Event Tree Analysis (ETA) — What It Is and How It Works

22 April 2025 · Dr. Michel Houtermans · 3 min read
Event Tree Analysis (ETA) — What It Is and How It Works

Event Tree Analysis (ETA) is a forward-looking risk assessment tool used to explore the different outcomes that can result from a single initiating event. It maps possible scenarios step by step, showing how protective systems and human actions influence the outcome.

What is Event Tree Analysis?

ETA is a structured, visual method that helps you answer the question: if this goes wrong, what happens next? Starting from an initiating event, the tree branches at each point where a safety function or human action may succeed or fail — leading to different end states, each with its own risk level and probability.

The key question is: if a hazard occurs, can you map every possible outcome — and show which barriers determine the result?

Why use ETA?

ETA is widely used across industries including:

  • Process industry
  • Nuclear plants
  • Chemical plant safety
  • Process and system hazard analysis (HAZOP follow-ups)
  • Functional safety (e.g. IEC 61508, ISO 26262)
  • Natural disaster modelling (e.g. rockslides and tsunamis)

Benefits of ETA

  • Easy to understand and communicate
  • Helps identify system weaknesses
  • Supports compliance and safety design
  • Can be qualitative or quantitative

Key concepts: initiating and pivotal events

  • Initiating Event (IE): The first significant failure or disturbance (e.g. fire, system error)
  • Pivotal Events (PEs): Key points in the scenario where a safety function may succeed or fail
  • End States: The possible outcomes (e.g. no damage, partial damage, catastrophic loss)

Each path through the tree represents a different scenario — each with its own risk level and probability.

Step-by-step: how to build an event tree

  1. Define the initiating event — e.g. fire in a control room.
  2. List the pivotal events — e.g. fire detection, alarm, sprinkler, operator response.
  3. Map out each success/failure point. Each decision branches the tree.
  4. Create all paths to end states. Each path equals a scenario.
  5. (Optional) Assign probabilities using historical data or expert judgement.
  6. Analyse the results. Identify critical failures, success paths, and improvement areas.

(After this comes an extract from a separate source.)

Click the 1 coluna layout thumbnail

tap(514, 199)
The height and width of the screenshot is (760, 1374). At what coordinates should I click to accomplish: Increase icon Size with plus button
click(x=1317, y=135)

Real-world example: reactor coolant loss

This example is based on nuclear risk modelling:

  • A small pipe crack causes coolant to leak
  • The High Pressure Injection System (HPIS) must activate
  • If it fails, the Low Pressure Injection System (LPIS) is next
  • If LPIS also fails, the operator must act quickly
  • Depending on what works and what fails, the outcome ranges from full recovery to core damage

This scenario is often used in training and simulation across safety-critical industries.

ETA vs. Fault Tree Analysis (FTA)

Feature ETA FTA
Logic Direction Inductive (forward-looking) Deductive (root cause focus)
Starts With A trigger or failure event A top-level system failure
Focus Scenario outcomes Cause diagnosis
Best For Understanding consequences Tracing failure origins

Tip: ETA and FTA are often used together. FTA informs the probabilities that feed into ETA.

How ETA supports better decision-making

ETA helps you:

  • Design more resilient systems
  • Visualise worst-case and best-case scenarios
  • Support functional safety assessments (SIL, LOPA)
  • Improve operator training and simulations
  • Prioritise mitigation strategies
  • Communicate complex risk scenarios to stakeholders

Final thoughts

Event Tree Analysis is a simple yet powerful tool. Whether you are working in process safety, energy, manufacturing, or infrastructure — ETA helps you prepare for the unexpected, communicate risk, and make better decisions.

ETA turns "what if?" into a structured, visual map of outcomes — making risk visible, comparable, and actionable.